• [WHAT IS REQUIRED]: Update the records starting with the line that contains "Click the three-dots" and going on through the line that contains "Action: point(321,115)", replacing "left panel" with "right panel" and keeping everything else unchanged. Leave the pictures out of your answer.

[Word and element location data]

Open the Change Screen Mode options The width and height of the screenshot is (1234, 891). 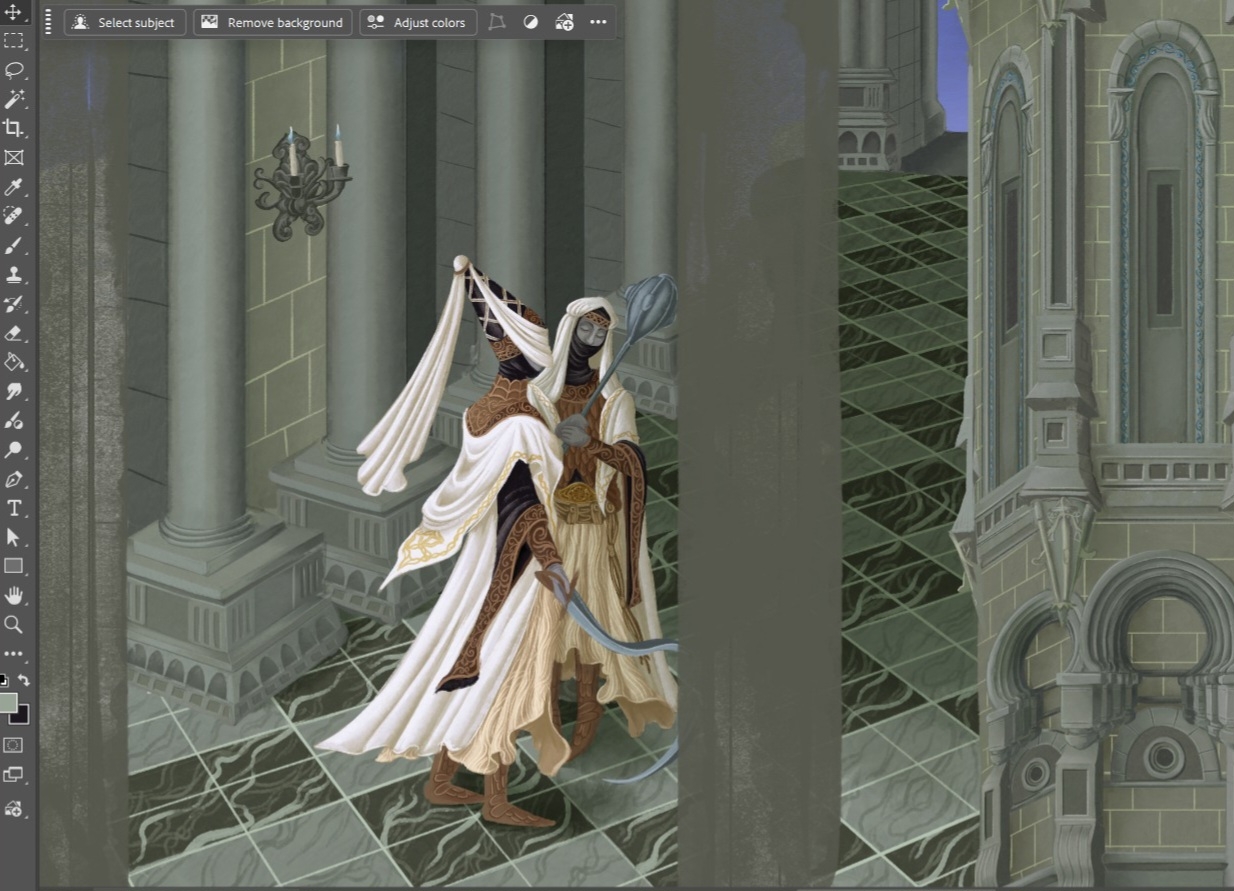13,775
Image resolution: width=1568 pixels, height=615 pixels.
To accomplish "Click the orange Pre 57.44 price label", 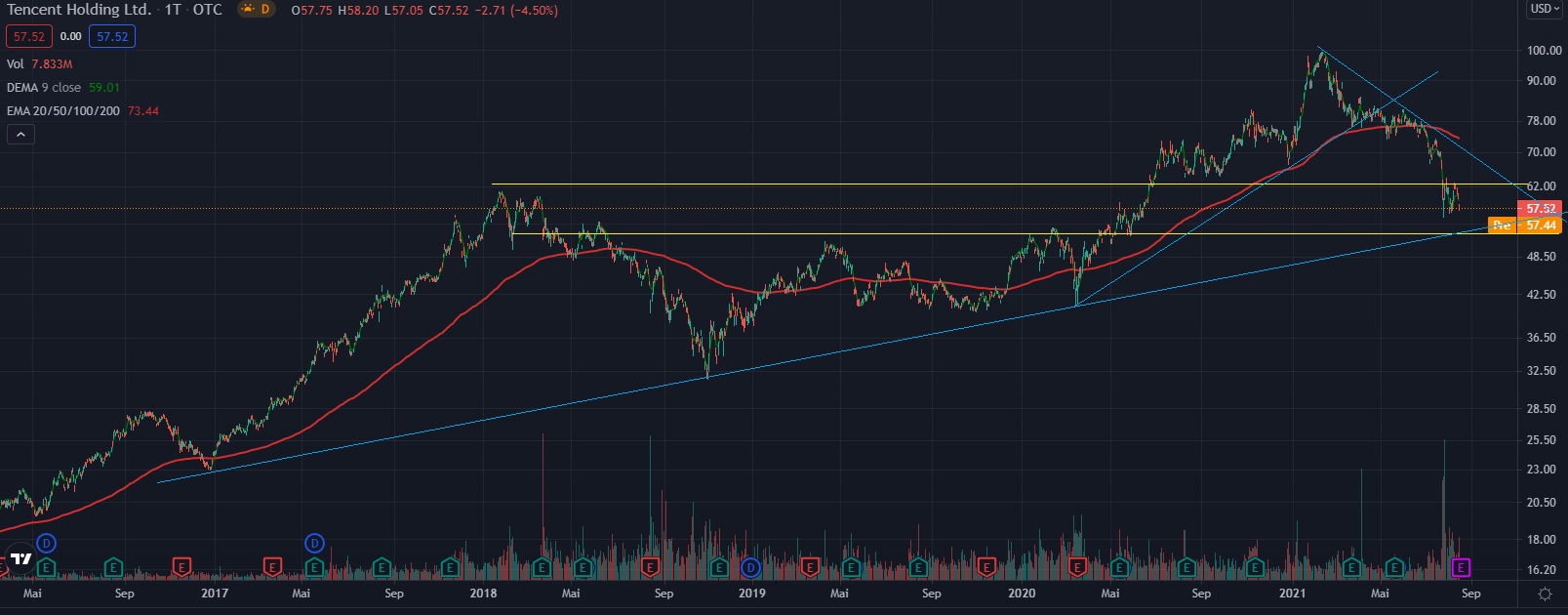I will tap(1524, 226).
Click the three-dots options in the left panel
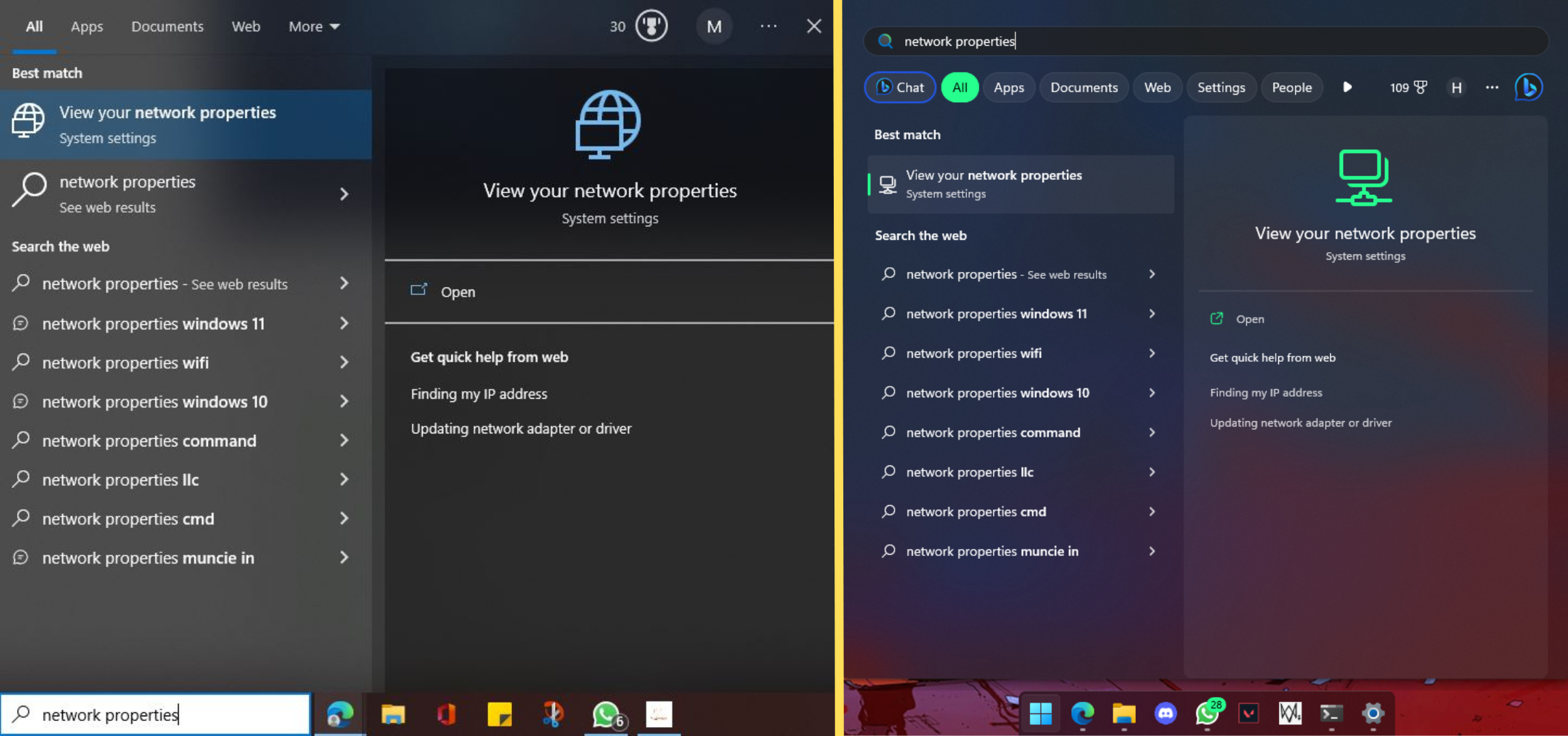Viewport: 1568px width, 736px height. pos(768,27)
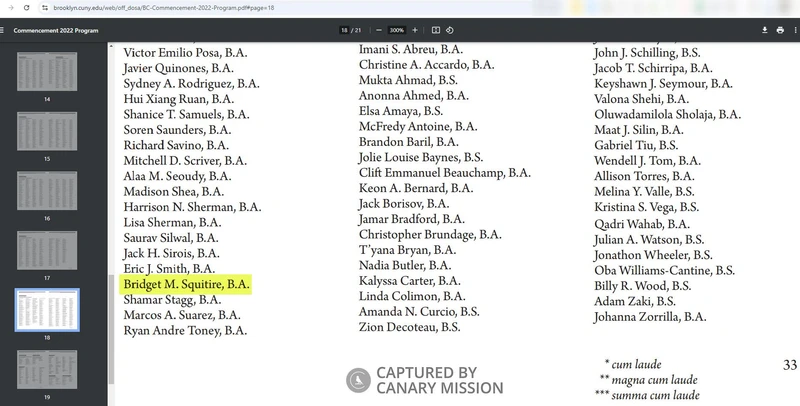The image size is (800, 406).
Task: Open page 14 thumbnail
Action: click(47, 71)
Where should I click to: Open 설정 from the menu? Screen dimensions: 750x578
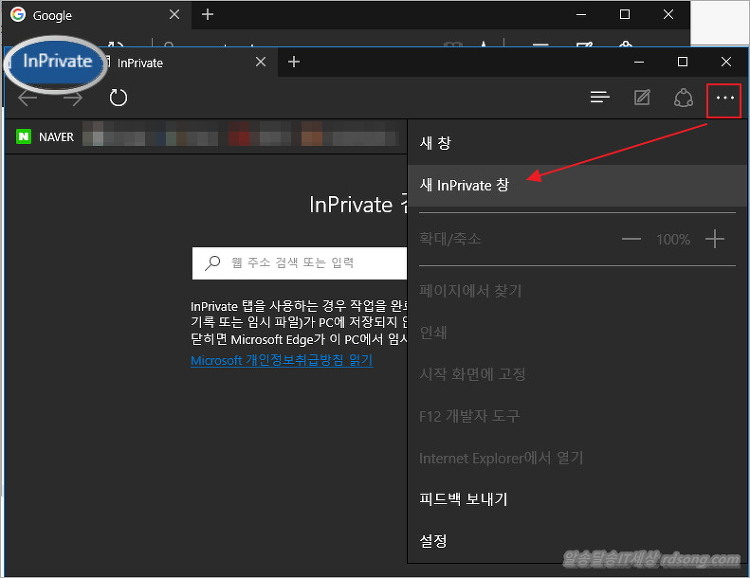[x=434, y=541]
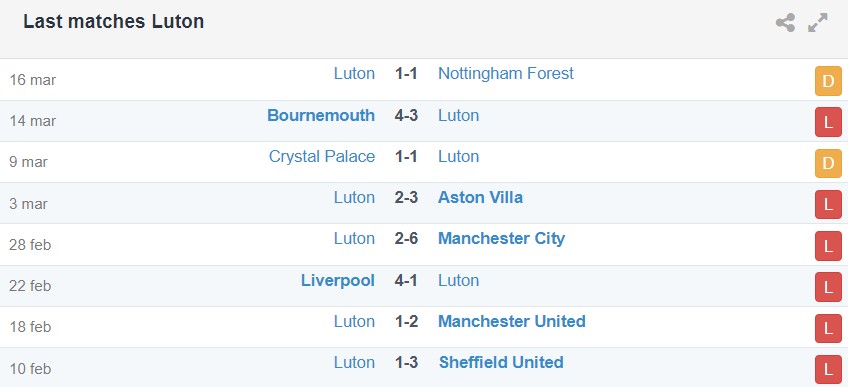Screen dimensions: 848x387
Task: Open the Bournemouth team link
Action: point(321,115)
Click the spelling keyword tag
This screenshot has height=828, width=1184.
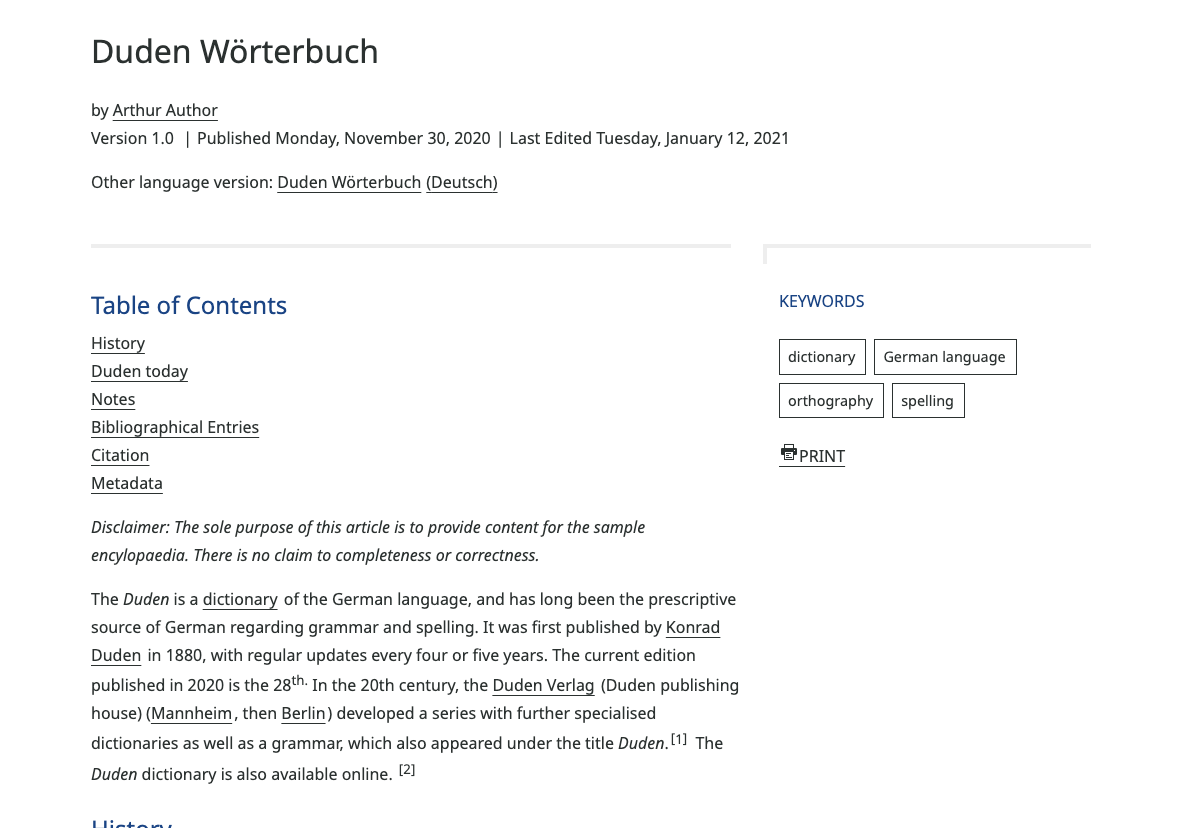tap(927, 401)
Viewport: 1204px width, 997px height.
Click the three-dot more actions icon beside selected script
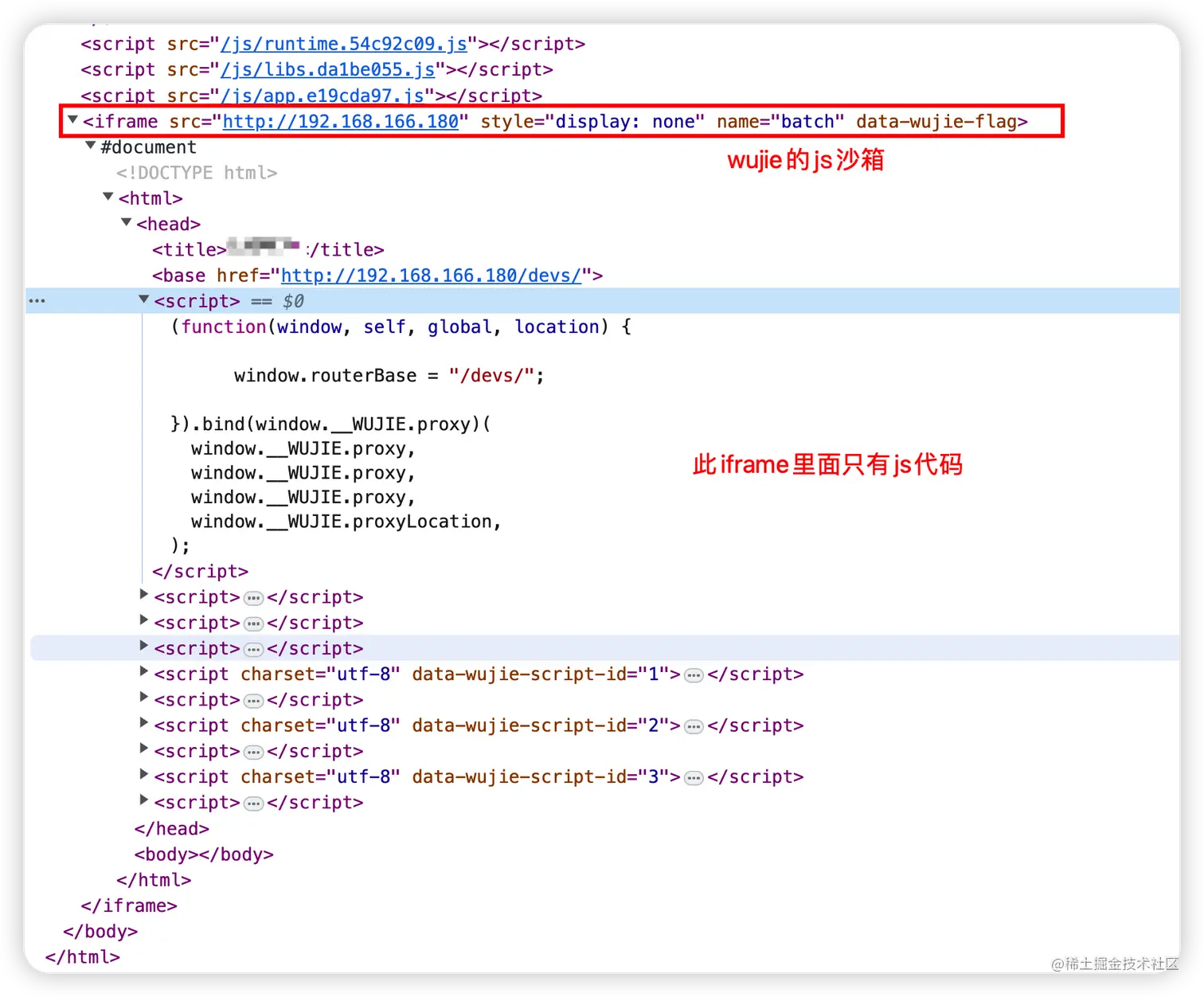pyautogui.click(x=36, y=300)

• [RESPONSE TO THE TASK]:
Click the three-dots options in the right panel
Viewport: 1568px width, 736px height. pos(768,27)
The image size is (800, 406).
Task: Open page 14 thumbnail
Action: click(47, 71)
Where should I click to: Open 설정 from the menu? Screen dimensions: 750x578
[x=434, y=541]
Screen dimensions: 848x387
Task: Open the Bournemouth team link
Action: point(321,115)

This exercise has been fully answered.